───── Data entries

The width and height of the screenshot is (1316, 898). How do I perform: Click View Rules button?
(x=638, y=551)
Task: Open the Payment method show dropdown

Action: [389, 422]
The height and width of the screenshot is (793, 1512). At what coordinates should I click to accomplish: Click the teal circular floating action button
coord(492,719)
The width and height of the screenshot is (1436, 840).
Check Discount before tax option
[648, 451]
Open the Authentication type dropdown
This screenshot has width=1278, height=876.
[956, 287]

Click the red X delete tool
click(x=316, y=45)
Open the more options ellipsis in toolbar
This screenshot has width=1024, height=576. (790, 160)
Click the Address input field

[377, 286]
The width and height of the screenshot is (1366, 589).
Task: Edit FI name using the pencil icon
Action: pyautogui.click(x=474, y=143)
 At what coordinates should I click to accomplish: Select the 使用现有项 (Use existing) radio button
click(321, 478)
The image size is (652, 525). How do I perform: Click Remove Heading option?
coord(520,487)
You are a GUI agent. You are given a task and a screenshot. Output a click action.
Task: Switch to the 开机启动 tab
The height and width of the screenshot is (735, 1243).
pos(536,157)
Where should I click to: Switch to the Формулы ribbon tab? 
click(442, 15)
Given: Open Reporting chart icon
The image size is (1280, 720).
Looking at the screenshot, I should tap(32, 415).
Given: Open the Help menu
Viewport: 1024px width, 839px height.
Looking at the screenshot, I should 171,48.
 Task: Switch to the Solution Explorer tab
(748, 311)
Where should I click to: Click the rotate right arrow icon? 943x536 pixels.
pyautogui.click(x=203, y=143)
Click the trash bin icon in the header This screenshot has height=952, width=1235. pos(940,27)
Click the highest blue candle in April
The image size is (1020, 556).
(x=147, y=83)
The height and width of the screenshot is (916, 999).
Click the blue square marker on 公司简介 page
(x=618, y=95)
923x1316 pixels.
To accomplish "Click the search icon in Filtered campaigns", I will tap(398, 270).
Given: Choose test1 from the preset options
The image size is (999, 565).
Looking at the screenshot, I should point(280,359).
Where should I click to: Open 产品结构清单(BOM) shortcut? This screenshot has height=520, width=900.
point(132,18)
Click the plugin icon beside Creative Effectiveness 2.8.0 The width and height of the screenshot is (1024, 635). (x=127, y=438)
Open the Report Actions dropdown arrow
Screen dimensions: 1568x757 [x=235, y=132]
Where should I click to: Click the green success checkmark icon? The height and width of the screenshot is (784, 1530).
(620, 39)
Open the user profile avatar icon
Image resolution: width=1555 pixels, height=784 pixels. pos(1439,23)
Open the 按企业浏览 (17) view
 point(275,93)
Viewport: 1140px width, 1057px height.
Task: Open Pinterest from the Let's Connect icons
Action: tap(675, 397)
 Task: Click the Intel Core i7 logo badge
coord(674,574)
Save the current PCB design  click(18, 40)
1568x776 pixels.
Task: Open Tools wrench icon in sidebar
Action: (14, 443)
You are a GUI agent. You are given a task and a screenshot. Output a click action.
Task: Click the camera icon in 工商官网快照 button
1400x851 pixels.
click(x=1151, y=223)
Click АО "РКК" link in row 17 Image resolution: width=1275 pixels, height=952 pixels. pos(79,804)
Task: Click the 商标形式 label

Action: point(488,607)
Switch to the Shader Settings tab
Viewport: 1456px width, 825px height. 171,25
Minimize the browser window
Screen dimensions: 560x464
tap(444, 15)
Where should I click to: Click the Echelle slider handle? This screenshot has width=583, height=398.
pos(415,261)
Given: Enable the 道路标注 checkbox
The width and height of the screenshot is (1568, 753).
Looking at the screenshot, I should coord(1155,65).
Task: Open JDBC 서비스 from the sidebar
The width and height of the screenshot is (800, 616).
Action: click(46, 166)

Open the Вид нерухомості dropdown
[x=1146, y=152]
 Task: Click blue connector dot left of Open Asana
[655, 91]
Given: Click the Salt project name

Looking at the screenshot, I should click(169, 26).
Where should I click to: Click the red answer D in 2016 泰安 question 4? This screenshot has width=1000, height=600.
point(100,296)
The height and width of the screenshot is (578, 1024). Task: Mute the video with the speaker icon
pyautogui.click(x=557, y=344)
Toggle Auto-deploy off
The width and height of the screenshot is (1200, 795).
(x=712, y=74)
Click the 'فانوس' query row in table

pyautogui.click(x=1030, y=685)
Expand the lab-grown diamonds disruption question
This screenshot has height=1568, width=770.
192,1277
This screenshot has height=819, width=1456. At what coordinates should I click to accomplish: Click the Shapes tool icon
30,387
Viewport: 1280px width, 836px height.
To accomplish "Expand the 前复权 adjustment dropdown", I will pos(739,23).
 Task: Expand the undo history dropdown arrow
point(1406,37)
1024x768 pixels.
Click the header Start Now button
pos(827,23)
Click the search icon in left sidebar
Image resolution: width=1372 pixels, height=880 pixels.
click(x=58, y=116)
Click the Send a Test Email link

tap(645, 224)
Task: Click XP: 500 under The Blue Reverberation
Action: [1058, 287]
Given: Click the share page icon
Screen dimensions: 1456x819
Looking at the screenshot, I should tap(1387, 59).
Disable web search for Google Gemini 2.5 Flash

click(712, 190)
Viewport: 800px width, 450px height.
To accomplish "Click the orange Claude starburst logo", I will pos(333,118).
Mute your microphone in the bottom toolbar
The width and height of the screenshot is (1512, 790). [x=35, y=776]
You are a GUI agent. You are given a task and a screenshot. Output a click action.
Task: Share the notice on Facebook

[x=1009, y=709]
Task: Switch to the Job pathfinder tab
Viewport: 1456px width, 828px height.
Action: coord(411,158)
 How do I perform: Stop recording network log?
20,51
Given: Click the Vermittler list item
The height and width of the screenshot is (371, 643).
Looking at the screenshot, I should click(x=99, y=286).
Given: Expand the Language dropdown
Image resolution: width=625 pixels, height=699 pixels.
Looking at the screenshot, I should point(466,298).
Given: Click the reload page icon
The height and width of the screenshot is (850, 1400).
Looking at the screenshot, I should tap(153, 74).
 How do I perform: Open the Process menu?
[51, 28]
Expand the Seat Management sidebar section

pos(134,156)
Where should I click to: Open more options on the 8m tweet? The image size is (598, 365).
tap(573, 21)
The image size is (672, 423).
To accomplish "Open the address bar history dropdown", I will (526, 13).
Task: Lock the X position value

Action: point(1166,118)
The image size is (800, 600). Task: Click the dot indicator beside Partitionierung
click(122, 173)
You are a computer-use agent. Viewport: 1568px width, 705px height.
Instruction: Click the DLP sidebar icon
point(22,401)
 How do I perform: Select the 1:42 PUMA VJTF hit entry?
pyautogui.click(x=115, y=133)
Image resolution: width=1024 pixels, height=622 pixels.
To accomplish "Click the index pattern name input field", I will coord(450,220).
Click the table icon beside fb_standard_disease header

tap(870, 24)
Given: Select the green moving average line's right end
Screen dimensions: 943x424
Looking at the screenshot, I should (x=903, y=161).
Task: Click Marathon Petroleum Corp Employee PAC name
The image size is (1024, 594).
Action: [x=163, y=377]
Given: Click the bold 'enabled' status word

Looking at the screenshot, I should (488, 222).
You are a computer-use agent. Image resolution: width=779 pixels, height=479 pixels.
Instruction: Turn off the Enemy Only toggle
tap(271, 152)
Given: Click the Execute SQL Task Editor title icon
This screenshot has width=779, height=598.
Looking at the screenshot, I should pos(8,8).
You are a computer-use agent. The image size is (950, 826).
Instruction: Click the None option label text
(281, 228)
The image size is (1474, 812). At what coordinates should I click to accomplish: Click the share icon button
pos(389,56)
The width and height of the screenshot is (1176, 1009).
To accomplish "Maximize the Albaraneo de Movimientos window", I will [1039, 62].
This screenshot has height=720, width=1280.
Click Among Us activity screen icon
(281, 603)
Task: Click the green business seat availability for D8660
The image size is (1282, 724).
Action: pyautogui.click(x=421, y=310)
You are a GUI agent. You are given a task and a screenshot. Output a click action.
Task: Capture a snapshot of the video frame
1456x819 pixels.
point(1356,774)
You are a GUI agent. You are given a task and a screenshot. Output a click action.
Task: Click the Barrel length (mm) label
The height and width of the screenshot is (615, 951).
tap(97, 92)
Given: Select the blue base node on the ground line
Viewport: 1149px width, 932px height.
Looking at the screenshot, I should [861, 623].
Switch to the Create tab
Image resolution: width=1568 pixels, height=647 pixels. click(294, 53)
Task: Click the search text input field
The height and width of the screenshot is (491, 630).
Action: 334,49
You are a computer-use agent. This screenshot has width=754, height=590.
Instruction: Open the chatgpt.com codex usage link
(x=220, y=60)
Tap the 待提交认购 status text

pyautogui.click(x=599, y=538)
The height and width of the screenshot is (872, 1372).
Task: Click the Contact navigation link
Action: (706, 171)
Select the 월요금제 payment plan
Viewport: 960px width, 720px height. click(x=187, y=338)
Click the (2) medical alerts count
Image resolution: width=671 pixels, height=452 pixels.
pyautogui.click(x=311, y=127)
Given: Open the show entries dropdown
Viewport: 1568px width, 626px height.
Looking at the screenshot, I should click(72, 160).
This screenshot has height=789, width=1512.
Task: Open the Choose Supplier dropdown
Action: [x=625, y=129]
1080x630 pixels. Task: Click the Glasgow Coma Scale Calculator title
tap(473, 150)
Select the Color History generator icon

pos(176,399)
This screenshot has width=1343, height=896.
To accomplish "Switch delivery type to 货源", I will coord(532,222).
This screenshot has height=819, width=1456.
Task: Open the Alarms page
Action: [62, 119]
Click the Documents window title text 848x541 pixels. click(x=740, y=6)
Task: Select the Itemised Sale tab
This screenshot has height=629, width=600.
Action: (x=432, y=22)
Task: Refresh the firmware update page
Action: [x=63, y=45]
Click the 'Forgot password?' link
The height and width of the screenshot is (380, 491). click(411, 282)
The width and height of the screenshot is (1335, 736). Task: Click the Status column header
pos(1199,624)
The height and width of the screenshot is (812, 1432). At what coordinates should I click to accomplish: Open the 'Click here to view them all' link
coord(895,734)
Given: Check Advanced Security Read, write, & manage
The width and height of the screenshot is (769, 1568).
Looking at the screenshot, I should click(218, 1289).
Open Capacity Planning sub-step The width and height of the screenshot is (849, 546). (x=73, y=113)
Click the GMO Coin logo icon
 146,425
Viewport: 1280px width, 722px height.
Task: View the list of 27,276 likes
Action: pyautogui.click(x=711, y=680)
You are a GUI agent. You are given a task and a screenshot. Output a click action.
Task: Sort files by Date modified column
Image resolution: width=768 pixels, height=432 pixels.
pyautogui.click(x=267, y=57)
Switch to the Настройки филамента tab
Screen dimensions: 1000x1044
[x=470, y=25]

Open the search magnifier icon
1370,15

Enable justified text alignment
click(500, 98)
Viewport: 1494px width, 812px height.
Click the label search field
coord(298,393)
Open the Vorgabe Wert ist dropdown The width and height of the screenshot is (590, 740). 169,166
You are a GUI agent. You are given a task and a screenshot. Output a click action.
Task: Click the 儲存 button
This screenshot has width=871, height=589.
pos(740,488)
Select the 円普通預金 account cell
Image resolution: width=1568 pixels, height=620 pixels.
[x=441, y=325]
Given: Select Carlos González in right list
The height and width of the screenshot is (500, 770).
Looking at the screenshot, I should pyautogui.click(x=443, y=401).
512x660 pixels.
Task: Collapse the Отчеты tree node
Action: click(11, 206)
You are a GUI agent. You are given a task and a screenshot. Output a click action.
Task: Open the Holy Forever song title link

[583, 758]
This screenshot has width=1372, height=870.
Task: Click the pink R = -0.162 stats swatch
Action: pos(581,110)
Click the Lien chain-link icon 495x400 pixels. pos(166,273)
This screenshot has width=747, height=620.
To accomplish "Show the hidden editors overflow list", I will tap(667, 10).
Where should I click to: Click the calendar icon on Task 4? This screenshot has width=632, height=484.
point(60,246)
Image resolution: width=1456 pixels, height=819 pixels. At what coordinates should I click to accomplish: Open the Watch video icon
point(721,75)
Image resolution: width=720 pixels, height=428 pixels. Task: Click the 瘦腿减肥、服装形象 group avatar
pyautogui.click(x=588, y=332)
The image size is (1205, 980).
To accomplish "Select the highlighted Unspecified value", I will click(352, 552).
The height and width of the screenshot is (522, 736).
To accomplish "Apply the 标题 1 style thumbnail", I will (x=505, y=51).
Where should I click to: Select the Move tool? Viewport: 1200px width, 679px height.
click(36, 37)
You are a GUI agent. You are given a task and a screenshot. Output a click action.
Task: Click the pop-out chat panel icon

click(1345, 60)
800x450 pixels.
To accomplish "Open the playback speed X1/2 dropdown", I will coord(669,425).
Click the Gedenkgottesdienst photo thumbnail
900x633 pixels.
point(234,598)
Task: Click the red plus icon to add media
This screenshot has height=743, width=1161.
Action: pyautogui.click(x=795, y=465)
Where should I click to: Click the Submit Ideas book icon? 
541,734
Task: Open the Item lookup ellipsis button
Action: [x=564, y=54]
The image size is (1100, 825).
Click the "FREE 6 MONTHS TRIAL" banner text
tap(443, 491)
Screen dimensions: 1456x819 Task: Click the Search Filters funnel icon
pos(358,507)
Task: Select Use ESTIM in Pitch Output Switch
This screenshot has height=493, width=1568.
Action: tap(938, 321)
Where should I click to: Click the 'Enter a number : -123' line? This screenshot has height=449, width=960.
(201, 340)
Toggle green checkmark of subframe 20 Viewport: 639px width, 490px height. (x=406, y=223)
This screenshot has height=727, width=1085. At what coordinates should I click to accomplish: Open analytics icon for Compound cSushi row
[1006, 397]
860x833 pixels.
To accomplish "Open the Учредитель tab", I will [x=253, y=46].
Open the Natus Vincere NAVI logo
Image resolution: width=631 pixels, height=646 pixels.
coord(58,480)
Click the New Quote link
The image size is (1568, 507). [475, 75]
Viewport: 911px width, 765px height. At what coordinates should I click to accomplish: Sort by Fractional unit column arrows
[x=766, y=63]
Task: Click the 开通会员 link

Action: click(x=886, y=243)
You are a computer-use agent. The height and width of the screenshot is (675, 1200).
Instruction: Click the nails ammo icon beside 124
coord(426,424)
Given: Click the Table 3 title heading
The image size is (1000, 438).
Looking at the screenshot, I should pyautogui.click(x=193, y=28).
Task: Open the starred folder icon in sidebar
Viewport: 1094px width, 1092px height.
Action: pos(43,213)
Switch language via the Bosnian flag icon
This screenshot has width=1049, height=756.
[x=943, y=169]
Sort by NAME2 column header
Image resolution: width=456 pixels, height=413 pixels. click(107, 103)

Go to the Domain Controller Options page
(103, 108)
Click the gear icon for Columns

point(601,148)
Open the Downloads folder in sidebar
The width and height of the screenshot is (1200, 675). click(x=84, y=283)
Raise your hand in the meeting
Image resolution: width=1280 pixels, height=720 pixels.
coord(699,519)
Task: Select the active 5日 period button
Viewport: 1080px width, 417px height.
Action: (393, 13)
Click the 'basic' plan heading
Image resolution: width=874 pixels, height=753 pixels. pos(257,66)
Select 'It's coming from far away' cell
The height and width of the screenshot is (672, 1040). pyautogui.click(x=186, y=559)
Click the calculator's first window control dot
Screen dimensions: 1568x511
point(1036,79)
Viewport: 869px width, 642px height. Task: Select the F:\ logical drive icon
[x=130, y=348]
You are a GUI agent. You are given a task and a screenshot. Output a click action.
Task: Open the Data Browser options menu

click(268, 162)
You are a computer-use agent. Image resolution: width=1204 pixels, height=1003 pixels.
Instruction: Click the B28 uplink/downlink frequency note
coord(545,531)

──────────

What you should do:
Lay out the rows from the line containing "The width and height of the screenshot is (1436, 840)." through the line containing "pyautogui.click(x=203, y=143)" as a numbered list, leaving out any blank lines.

Written response:
1. The width and height of the screenshot is (1436, 840).
2. Check Discount before tax option
3. [648, 451]
4. Open the Authentication type dropdown
5. This screenshot has width=1278, height=876.
6. [956, 287]
7. Click the red X delete tool
8. click(x=316, y=45)
9. Open the more options ellipsis in toolbar
10. This screenshot has width=1024, height=576. (790, 160)
11. Click the Address input field
12. [377, 286]
13. The width and height of the screenshot is (1366, 589).
14. Task: Edit FI name using the pencil icon
15. Action: pyautogui.click(x=474, y=143)
16.  At what coordinates should I click to accomplish: Select the 使用现有项 (Use existing) radio button
17. click(321, 478)
18. The image size is (652, 525). How do I perform: Click Remove Heading option?
19. coord(520,487)
20. You are a GUI agent. You are given a task and a screenshot. Output a click action.
21. Task: Switch to the 开机启动 tab
22. The height and width of the screenshot is (735, 1243).
23. pos(536,157)
24. Where should I click to: Switch to the Формулы ribbon tab? 
25. click(442, 15)
26. Given: Open Reporting chart icon
27. The image size is (1280, 720).
28. Looking at the screenshot, I should tap(32, 415).
29. Given: Open the Help menu
30. Viewport: 1024px width, 839px height.
31. Looking at the screenshot, I should 171,48.
32.  Task: Switch to the Solution Explorer tab
33. (748, 311)
34. Where should I click to: Click the rotate right arrow icon? 943x536 pixels.
35. pyautogui.click(x=203, y=143)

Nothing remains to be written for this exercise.